Document and screenshot pointing entries
•••

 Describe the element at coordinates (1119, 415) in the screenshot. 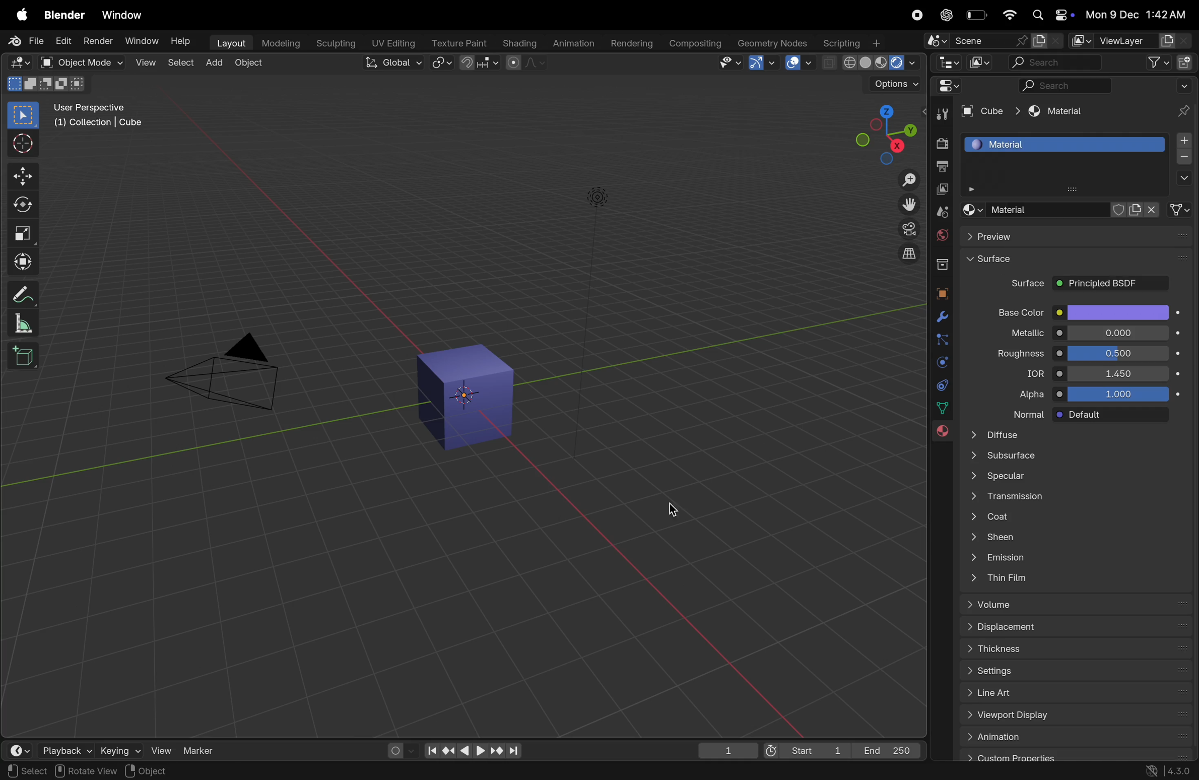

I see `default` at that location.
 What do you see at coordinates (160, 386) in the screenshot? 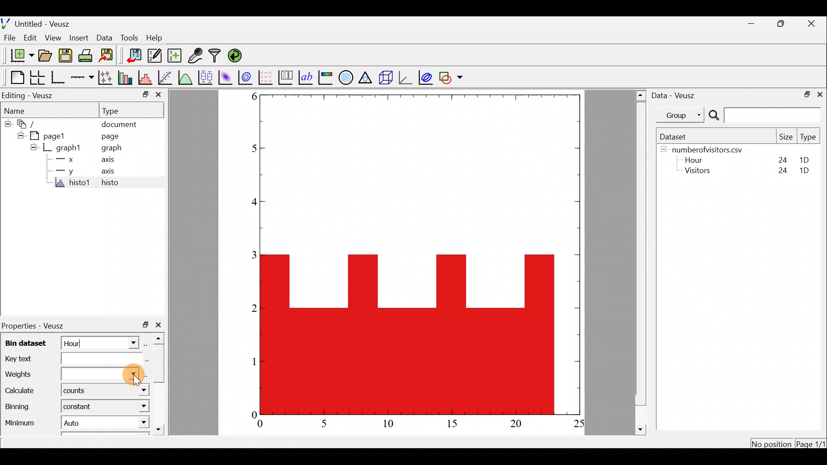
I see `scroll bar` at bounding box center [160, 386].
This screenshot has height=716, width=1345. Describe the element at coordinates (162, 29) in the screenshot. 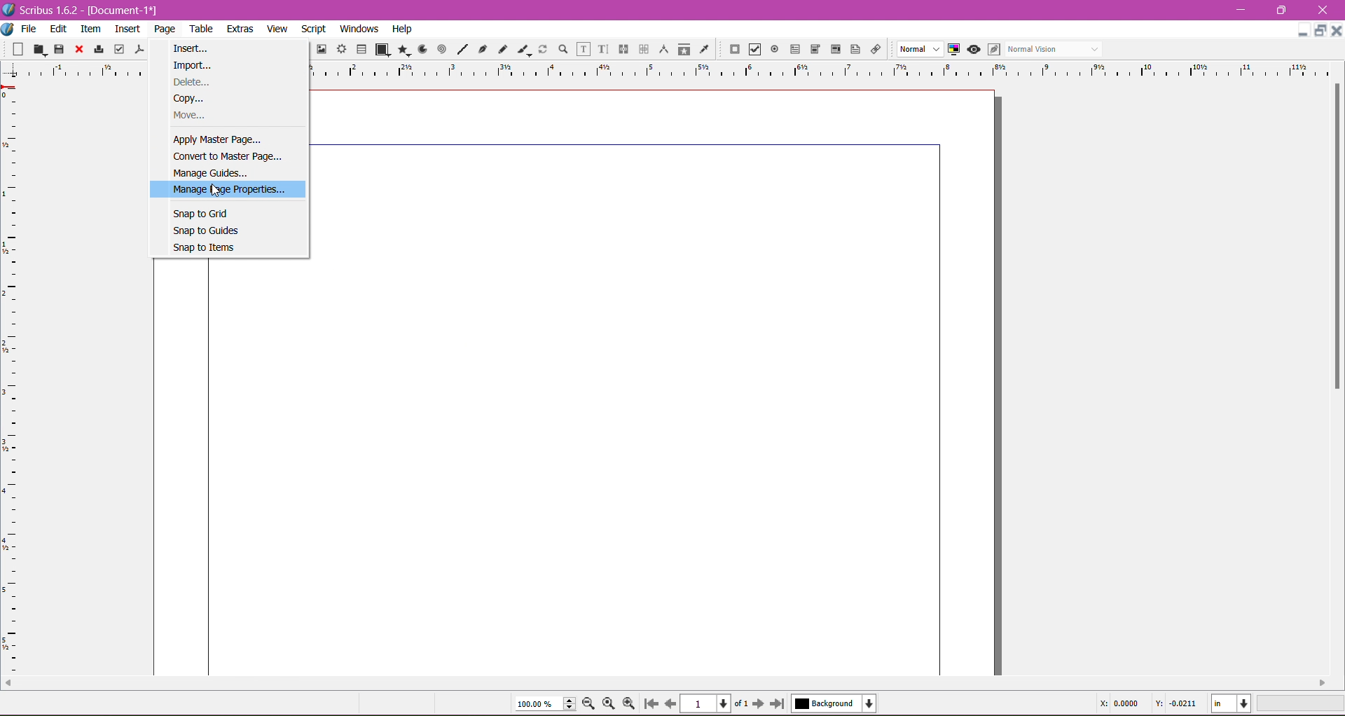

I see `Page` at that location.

•••

Format every line of the records above as a Markdown table with the columns Row and Line, numbering the rows in order and skipping blank lines. Leave the pictures out of the table.

▸ **Written reply**
| Row | Line |
|---|---|
| 1 |  Describe the element at coordinates (1119, 415) in the screenshot.  |
| 2 | I see `default` at that location. |
| 3 |  What do you see at coordinates (160, 386) in the screenshot?  |
| 4 | I see `scroll bar` at bounding box center [160, 386]. |
| 5 | This screenshot has height=716, width=1345. Describe the element at coordinates (162, 29) in the screenshot.  |
| 6 | I see `Page` at that location. |